君の声が聞きたくて 〜Your voice〜【気象系BL】
第20章 delicato
「なんで嫉妬してたか、って…? そんなの決まってんじゃん…。俺の一番が俺じゃなかったからだよ」
「そんなこと…。俺はいつだって潤のことを…」
言いかけた雅紀さんに、潤さんが「それは違う」と首を小さく振る。
「雅紀は気付いてなかったかもしんないけど、お前の一番はいつだって和也だったよ」
『どういう…意味…?』
二人の問題だと…、俺が口を挟むべきではないと分かっていたけど、どうして潤さんがそんな風に感じていたのか…、理由を知りたかった。

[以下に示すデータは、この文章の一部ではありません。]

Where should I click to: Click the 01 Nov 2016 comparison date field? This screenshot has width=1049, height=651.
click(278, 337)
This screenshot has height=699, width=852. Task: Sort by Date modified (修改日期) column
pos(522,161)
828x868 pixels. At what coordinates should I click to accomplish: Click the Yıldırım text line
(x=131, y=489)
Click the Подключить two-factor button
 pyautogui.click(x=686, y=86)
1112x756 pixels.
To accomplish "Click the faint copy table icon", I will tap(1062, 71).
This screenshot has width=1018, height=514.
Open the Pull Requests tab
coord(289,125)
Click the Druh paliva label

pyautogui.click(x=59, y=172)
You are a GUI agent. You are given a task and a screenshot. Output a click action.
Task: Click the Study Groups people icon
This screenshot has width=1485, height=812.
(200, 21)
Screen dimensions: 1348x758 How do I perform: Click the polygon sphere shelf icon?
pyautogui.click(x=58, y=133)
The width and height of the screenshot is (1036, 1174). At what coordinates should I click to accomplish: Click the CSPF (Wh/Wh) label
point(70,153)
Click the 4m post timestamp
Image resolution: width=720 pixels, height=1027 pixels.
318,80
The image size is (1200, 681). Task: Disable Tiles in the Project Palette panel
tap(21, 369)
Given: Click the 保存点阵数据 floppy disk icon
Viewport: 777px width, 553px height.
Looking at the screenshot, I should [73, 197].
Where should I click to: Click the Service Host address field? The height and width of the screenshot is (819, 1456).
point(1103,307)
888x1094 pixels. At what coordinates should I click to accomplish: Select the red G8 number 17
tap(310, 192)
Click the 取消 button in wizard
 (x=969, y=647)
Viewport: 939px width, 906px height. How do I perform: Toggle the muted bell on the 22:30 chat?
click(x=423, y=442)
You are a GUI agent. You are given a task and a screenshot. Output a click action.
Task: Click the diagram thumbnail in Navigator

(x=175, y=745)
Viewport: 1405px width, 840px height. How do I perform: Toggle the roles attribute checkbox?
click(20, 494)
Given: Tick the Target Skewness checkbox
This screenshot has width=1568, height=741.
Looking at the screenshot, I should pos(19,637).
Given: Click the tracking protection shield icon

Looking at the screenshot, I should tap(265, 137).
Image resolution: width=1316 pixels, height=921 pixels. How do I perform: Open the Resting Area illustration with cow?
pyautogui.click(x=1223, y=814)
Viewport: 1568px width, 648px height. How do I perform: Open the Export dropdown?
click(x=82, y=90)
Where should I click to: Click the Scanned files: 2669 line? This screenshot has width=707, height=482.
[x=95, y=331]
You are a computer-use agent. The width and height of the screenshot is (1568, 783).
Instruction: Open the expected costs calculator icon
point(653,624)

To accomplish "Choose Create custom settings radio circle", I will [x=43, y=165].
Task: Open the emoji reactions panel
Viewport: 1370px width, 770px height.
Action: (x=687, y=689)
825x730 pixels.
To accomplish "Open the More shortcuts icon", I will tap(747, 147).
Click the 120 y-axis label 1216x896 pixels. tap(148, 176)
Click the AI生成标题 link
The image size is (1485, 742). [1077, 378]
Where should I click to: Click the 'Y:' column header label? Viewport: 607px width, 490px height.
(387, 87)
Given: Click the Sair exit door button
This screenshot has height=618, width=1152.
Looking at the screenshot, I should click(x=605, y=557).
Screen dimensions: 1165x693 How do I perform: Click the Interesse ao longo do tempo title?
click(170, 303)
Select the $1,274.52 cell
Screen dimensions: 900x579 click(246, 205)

「雅紀が俺のことを愛してくれてるのは分かってたし、それを疑ったことは一度だってない。和也のことだって、弟だから大切にしてるんだってことも、ちゃんと理解してたしね?」
“たださ…”と言ったきり、潤さんが言葉を詰まらせる。
でもそれもほんの一瞬のことで、フッと息を吐き出すと、
「たださ…、羨ましかったのかな…」
と言葉を続けた。
「和也は“弟”ってだけで“家族”って呼ばれることがさ…、羨ましかったんだ…。俺はどうしたってお前とは本当の意味での“家族”になることは出来ないから…」
家族…
その一言が、どうしてだか俺の胸に深く突き刺さった。
「義理とは言え、やっぱ家族には勝てないんだよ…。特に俺達みたいな関係は…」
口調こそ冗談を言ってるようにも感じるけど、その表情はとても苦しげで…
そんな潤さんの顔を見ていると、どうしてだか俺まで苦しくなってくる。
多分、俺には潤さんの気持ちが痛い程分かるからだと思う。
俺も、翔さんに子供が出来たって分かった時、今の潤さんと同じことを思ったから…
性的マイノリティへの偏見が色濃く残るこの国では、パートナーシップ証明は得られても、それだって承認している地域は限られているし、ましてや同性婚なんて…法的にだって認められる筈もない。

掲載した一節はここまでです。